> _Task brief_
Output every entry exactly as written.

===== Exercise input =====

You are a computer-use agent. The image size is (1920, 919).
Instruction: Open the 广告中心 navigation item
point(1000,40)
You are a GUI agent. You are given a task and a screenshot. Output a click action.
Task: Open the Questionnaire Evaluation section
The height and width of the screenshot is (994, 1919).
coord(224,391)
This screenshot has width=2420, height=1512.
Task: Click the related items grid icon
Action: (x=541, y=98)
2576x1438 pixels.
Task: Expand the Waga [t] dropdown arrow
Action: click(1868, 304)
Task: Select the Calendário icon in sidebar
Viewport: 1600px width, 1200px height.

=====

> _Answer box_
You are a computer-use agent. The image size is (1920, 919).
Instruction: Open the 广告中心 navigation item
point(1000,40)
You are a GUI agent. You are given a task and a screenshot. Output a click action.
Task: Open the Questionnaire Evaluation section
The height and width of the screenshot is (994, 1919).
coord(224,391)
This screenshot has width=2420, height=1512.
Task: Click the related items grid icon
Action: (x=541, y=98)
2576x1438 pixels.
Task: Expand the Waga [t] dropdown arrow
Action: click(1868, 304)
Task: Select the Calendário icon in sidebar
Viewport: 1600px width, 1200px height.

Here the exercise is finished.